Task statement: Please pull out every line in the entries below that contains the string "file". Uppercase and lowercase count as different.
○ ○ ○ ○
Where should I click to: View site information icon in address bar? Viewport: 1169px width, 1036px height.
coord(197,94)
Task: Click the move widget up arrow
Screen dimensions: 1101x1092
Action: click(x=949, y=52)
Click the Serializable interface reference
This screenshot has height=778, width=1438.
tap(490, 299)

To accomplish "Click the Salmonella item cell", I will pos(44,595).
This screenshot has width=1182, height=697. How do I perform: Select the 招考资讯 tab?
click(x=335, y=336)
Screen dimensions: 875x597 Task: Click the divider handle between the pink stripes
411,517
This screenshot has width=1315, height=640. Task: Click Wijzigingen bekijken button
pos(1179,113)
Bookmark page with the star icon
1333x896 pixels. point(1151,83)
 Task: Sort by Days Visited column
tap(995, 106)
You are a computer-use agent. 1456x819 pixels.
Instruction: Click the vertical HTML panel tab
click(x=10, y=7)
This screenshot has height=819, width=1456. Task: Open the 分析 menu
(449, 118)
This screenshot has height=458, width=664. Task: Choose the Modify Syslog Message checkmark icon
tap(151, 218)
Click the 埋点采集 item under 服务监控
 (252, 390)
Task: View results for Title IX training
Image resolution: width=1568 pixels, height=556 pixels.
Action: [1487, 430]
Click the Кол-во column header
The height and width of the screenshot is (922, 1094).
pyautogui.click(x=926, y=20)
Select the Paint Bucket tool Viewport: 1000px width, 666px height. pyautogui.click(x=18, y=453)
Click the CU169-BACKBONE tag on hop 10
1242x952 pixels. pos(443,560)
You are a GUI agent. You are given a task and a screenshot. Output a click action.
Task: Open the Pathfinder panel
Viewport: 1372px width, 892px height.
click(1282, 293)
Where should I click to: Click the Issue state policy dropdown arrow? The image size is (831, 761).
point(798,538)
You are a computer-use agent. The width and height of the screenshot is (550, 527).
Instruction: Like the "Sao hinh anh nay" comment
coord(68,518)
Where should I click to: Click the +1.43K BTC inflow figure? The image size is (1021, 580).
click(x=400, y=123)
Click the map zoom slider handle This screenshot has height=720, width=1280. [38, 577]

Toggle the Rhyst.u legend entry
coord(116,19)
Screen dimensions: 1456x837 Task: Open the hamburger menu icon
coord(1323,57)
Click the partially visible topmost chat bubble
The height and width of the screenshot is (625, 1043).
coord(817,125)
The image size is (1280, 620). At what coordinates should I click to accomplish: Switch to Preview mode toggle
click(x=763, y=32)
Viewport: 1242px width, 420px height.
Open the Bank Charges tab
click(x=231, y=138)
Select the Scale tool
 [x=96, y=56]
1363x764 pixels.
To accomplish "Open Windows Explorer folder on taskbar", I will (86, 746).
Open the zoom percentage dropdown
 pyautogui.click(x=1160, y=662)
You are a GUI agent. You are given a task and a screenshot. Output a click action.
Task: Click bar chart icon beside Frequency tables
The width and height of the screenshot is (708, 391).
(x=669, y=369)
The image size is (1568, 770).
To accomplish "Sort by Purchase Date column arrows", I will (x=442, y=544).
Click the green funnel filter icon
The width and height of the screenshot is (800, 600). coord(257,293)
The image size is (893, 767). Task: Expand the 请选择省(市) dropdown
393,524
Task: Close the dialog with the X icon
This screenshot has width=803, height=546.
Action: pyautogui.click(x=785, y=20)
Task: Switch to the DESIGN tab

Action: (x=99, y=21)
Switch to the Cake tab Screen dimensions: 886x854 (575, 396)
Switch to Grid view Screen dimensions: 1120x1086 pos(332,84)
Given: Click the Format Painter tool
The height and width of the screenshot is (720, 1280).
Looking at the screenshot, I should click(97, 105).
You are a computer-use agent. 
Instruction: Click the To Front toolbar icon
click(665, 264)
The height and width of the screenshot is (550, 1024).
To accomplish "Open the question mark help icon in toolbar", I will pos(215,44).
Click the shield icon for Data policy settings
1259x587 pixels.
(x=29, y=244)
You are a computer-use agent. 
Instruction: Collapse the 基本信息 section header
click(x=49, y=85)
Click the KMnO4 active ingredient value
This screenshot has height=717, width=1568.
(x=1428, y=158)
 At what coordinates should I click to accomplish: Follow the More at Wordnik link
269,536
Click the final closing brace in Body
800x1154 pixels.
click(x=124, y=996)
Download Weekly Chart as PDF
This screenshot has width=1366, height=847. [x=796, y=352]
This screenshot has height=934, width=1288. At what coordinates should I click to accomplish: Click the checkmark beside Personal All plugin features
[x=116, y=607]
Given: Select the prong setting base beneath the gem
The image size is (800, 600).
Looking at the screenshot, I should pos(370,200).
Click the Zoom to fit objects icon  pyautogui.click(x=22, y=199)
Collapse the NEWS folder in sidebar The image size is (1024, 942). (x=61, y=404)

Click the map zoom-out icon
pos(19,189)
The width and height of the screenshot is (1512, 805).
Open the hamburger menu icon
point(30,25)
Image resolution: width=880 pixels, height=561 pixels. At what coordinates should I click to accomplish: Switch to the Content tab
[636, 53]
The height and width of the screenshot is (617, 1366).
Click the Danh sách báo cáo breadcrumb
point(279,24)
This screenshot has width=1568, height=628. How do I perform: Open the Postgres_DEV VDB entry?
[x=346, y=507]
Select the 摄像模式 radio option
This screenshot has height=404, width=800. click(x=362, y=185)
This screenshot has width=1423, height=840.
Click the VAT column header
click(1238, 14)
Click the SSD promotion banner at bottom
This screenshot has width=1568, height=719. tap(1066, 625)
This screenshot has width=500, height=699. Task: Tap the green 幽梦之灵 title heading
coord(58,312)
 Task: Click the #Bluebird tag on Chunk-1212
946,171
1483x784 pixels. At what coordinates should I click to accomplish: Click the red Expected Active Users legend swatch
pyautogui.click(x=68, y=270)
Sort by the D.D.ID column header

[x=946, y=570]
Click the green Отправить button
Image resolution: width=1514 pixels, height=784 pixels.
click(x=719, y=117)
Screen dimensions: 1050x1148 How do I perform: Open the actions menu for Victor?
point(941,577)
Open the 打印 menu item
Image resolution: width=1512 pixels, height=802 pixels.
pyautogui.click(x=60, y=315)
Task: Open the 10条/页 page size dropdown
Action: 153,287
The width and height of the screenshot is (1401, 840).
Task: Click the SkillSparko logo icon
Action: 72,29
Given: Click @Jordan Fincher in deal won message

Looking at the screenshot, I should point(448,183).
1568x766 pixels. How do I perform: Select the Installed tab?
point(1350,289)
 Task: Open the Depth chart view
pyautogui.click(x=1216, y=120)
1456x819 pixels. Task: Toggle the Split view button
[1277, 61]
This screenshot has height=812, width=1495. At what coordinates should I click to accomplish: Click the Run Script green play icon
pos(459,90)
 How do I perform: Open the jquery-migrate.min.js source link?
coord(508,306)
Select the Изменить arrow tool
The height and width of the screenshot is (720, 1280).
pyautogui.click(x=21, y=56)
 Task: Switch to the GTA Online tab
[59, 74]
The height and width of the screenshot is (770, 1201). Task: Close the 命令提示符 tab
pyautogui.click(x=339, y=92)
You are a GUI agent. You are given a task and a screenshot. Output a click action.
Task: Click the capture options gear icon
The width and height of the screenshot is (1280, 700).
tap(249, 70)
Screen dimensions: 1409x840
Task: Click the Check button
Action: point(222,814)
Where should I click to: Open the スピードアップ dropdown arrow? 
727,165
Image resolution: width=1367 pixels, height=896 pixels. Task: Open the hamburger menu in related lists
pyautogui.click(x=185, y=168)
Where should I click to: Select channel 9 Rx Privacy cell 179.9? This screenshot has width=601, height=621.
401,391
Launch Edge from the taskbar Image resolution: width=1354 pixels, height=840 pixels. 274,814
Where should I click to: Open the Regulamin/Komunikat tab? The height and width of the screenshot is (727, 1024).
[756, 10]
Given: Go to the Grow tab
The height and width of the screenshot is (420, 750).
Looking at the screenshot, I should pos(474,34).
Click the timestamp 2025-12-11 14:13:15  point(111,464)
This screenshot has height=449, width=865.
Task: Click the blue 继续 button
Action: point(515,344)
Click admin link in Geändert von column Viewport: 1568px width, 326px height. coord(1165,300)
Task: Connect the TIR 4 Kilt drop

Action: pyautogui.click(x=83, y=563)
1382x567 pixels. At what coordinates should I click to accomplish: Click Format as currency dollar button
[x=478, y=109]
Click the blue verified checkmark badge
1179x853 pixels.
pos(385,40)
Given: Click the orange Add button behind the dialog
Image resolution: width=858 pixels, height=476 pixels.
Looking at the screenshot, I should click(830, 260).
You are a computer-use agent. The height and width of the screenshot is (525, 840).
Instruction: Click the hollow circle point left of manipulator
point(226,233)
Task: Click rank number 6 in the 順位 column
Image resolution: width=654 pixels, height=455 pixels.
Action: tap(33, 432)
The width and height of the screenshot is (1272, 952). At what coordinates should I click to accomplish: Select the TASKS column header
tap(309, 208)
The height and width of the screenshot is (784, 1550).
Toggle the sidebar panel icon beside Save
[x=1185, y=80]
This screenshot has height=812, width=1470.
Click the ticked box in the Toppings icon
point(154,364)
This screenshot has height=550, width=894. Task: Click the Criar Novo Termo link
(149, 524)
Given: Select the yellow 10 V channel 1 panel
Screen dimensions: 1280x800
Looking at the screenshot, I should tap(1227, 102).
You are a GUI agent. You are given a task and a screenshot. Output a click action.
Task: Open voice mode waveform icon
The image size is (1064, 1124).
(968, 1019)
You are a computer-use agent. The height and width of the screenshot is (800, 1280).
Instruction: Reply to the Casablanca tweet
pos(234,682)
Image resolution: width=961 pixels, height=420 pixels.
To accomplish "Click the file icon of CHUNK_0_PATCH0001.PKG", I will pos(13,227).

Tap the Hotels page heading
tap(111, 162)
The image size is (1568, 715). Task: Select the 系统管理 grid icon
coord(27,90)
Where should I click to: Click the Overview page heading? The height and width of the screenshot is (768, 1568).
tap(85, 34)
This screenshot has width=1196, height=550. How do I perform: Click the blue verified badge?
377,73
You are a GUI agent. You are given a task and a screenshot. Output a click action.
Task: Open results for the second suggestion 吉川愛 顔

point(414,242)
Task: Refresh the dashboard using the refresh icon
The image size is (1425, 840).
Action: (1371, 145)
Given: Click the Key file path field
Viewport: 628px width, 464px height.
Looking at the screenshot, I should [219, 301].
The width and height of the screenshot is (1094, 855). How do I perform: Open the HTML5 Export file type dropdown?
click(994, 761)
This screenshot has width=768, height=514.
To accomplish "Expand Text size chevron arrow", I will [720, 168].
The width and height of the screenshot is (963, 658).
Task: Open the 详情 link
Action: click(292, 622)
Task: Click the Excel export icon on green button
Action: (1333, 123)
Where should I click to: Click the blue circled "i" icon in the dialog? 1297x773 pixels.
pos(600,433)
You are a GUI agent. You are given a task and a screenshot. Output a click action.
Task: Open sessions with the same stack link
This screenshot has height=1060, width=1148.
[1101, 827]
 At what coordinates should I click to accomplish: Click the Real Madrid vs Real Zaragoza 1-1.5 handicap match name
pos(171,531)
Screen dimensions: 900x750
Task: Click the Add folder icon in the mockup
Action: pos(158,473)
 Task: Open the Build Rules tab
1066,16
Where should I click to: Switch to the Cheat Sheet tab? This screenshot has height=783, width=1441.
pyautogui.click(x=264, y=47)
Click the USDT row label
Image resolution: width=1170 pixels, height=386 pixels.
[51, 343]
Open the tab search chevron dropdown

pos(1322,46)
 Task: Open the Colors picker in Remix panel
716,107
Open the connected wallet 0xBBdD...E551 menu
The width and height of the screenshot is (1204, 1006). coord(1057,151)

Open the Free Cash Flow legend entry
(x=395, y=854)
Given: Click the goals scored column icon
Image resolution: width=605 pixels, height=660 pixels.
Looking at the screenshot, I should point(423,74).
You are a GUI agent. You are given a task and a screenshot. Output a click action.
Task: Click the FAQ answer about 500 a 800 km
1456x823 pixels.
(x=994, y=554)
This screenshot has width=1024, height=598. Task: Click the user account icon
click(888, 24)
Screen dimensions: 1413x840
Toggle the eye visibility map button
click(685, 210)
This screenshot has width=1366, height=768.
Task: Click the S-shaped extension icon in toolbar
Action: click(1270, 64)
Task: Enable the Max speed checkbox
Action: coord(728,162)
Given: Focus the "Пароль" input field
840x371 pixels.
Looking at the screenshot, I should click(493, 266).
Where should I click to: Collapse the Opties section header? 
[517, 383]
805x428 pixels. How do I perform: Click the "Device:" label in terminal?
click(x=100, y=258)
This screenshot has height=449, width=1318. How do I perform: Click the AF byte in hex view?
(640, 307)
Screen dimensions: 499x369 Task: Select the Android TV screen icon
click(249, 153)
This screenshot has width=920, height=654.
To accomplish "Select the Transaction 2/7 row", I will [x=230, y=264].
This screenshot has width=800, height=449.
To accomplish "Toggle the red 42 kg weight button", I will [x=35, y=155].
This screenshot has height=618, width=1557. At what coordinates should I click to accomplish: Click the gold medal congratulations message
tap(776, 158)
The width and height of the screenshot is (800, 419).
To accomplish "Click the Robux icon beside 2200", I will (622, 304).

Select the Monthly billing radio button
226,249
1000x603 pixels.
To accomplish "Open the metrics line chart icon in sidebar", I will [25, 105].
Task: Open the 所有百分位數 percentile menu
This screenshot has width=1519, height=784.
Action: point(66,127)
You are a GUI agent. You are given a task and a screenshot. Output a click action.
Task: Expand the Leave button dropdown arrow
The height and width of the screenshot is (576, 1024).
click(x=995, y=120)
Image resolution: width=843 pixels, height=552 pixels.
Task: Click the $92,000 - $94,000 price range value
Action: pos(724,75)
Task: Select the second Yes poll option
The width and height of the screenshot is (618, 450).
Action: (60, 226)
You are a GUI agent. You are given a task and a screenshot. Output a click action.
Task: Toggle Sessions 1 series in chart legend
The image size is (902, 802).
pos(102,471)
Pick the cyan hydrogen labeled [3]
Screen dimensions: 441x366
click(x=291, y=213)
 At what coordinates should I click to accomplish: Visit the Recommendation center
○ ○ ○ ○
Reply:
To accomplish "Click the file icon of CHUNK_0_PATCH0001.PKG", I will pos(13,227).
Given: Click the Key file path field
The width and height of the screenshot is (1094, 855). How do I perform: Open the HTML5 Export file type dropdown?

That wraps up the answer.